UDTF crash server if `return != len(input)`
The server crashes considering the following example, with input vectors of more than 2 and returning 2:
@omnisci('int32(Column<int32>, OutputColumn<int32>)')
def example(input, out):
size = len(input)
for i in range(size):
out[i] = input[i]
return 2
The server likely crashes because no memory has been allocated to the output parameter out. Use:
@omnisci('int32(Column<int32>, OutputColumn<int32>)')
def example(input, out):
size = len(input)
set_output_row_size(size)
for i in range(size):
out[i] = input[i]
return size
On the other hand, avoiding the server crash on the issue example may require analyzing the generated code and the corresponding signature. For instance, when the input specifies no sizer arguments and the body makes no call to set_output_row_size function then the resulting operator will likely crash the server. Another approach would be to implement a range check on indexing input and output columns so that running the above example on the server would result in an index error but it would keep the server alive.

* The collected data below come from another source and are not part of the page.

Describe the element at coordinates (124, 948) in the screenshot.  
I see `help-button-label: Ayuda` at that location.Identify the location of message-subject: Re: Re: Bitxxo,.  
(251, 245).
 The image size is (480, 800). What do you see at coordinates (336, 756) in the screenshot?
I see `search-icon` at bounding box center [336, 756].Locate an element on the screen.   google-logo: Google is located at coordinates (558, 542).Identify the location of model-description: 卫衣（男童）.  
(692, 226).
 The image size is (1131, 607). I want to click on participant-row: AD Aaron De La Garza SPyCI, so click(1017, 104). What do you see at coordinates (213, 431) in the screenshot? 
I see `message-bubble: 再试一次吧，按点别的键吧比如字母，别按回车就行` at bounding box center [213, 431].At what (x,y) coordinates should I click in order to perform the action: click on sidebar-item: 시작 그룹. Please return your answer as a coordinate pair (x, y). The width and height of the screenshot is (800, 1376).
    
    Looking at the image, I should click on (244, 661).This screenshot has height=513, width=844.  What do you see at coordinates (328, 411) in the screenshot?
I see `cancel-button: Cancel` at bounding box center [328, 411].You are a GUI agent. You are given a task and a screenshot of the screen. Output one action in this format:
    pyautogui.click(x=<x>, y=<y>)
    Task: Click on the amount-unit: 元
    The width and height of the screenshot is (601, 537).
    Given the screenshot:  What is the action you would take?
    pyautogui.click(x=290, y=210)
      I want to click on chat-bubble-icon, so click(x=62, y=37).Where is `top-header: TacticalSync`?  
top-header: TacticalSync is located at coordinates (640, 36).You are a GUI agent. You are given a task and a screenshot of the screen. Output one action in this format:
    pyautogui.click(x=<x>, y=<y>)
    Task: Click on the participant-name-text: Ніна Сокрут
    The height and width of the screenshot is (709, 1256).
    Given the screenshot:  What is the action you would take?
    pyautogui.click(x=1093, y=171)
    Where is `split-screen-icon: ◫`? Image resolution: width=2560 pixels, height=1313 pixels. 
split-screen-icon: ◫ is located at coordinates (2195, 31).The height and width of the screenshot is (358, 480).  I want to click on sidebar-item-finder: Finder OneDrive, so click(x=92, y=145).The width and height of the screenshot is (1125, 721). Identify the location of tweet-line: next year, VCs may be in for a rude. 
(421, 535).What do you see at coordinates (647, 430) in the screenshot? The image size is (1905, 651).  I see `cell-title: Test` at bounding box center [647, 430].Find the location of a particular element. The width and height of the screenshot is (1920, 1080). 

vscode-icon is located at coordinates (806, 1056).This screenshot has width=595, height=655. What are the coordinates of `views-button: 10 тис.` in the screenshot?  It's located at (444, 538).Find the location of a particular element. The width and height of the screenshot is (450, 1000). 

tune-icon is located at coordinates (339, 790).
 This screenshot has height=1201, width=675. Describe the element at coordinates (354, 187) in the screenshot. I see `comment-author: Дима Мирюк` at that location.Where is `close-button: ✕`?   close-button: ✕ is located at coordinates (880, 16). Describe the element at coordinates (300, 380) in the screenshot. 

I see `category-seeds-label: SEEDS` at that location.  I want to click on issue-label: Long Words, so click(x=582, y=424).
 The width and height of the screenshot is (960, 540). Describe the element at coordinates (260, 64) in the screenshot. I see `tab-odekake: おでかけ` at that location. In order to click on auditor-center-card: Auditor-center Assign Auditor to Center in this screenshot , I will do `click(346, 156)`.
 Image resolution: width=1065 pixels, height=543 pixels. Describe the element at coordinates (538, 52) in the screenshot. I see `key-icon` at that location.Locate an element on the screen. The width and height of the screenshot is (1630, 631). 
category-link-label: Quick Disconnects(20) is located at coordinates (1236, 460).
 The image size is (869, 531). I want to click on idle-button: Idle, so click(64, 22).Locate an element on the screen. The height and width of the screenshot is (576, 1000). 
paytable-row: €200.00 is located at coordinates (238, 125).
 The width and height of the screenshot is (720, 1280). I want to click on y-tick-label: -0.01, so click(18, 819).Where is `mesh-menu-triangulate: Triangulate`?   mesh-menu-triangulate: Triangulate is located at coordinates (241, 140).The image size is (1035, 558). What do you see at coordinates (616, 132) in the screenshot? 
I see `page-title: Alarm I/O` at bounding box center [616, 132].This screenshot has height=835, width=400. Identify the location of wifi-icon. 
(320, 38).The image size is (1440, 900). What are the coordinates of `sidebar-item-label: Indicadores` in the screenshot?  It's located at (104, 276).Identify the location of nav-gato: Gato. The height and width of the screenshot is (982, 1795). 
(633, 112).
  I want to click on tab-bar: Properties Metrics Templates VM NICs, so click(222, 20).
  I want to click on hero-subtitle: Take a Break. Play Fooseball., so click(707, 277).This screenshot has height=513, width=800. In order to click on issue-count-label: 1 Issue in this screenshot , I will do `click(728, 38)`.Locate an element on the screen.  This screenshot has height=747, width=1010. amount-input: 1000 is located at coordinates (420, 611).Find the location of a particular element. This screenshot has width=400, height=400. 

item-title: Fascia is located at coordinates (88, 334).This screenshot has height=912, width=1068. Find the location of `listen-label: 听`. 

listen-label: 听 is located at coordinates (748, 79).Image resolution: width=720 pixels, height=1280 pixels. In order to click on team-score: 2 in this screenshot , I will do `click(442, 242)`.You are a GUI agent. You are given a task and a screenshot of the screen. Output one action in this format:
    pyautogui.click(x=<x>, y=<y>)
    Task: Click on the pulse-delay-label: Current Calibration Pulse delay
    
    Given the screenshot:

But then how to only return a slice? I thought this return could be used for that?
For crashing the server, would there be a way to use some sort of sandbox or pre-validation? It would be good to check the function when it's being registered so that a user cannot crash the server.
But then how to only return a slice? I thought this return could be used for that?
There are (perhaps too many) number of ways to specify the size of output columns and each has its advantages/disadvantages. I'll give a summary elsewhere.
For crashing the server, would there be a way to use some sort of sandbox or pre-validation? It would be good to check the function when it's being registered so that a user cannot crash the server.
Sure, it would be desired but technically it is not trivial. For instance, a pre-validation requires generating sample inputs to table functions which means if a table function defines restrictions on arguments, the samples must obey these as well. And even then, one can likely construct a function that can be made to crash the server on specific inputs while on samples the function execute work well.